You are right, the probabilities are not the same, although I am a little puzzled by your case "$X=1$." The smallest possible value of the number of draws until we get our first match is $2$. But perhaps you are not counting the last draw.
So let $Y$ be the number of draws until the first match, including the draw that got us that match. It is easy to see that $P(Y=2)=\frac{1}{7}$. It doesn't matter what we first drew. The probability that the next draw matches it is $\frac{1}{7}$.
For $Y=3$, there are two possible patterns, which I will call $abb$ and $aba$ (where $a\ne b$). We don't care what the first draw is, call it $a$. The probability of getting something different ($b$) on the next draw is $\frac{6}{7}$. And given we got $a$ then $b$ on the first two draws, the probability of drawing $b$ on the third is $\frac{1}{6}$. So the probability of a pattern of type $abb$ is $\frac{6}{7}\cdot\frac{1}{6}$.

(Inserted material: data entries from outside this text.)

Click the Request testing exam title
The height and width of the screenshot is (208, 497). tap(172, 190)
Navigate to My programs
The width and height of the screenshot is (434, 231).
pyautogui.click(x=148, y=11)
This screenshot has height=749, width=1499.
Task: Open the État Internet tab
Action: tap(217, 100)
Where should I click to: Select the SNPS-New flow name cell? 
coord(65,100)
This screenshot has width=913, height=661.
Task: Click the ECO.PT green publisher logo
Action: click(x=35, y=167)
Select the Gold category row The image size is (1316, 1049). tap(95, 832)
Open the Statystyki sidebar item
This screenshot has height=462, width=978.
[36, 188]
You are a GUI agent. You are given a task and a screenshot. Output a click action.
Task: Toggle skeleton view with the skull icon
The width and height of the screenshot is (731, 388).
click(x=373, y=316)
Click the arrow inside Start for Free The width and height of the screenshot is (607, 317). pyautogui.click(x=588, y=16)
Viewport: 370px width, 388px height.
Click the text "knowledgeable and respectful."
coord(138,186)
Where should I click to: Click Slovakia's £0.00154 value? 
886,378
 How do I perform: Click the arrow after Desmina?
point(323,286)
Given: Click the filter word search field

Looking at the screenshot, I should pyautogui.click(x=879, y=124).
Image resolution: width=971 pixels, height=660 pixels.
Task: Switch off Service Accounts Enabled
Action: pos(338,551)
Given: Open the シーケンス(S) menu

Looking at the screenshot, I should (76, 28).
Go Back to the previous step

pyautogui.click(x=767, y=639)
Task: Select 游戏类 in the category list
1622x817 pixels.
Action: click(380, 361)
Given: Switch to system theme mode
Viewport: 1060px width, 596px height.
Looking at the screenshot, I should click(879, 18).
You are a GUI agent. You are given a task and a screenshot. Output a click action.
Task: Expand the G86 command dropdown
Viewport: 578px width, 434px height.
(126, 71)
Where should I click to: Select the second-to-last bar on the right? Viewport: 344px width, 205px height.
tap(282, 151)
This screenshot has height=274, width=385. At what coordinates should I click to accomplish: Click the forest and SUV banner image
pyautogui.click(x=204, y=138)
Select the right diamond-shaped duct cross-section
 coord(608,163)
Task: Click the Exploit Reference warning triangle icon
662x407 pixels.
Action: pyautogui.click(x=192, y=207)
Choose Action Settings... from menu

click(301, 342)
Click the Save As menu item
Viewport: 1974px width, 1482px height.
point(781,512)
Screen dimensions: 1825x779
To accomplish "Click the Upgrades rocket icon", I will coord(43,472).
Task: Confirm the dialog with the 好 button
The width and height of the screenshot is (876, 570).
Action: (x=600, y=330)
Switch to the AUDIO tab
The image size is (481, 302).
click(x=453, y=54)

Similarly, given that we got the pattern $ab$ on the first two draws, the probability of getting $a$ on the third is $\frac{1}{6}$. Thus $P(Y=3)=\frac{6}{7}\cdot\frac{1}{7}+\frac{6}{7}\cdot\frac{1}{6}=\frac{2}{7}.$
The calculation can be collapsed into one step. Given that we got something different from $a$ on the second draw, there are $2$ (out of $6$) tickets that will give us a match, so the probability is $\frac{6}{7}\cdot\frac{2}{6}$. The mistake in the calculation is in the last term of your product. You had $\frac{1}{6}$ there instead of the correct $\frac{2}{6}$. The $4\cdot\frac{2}{8}$ part was unnecessary but harmless.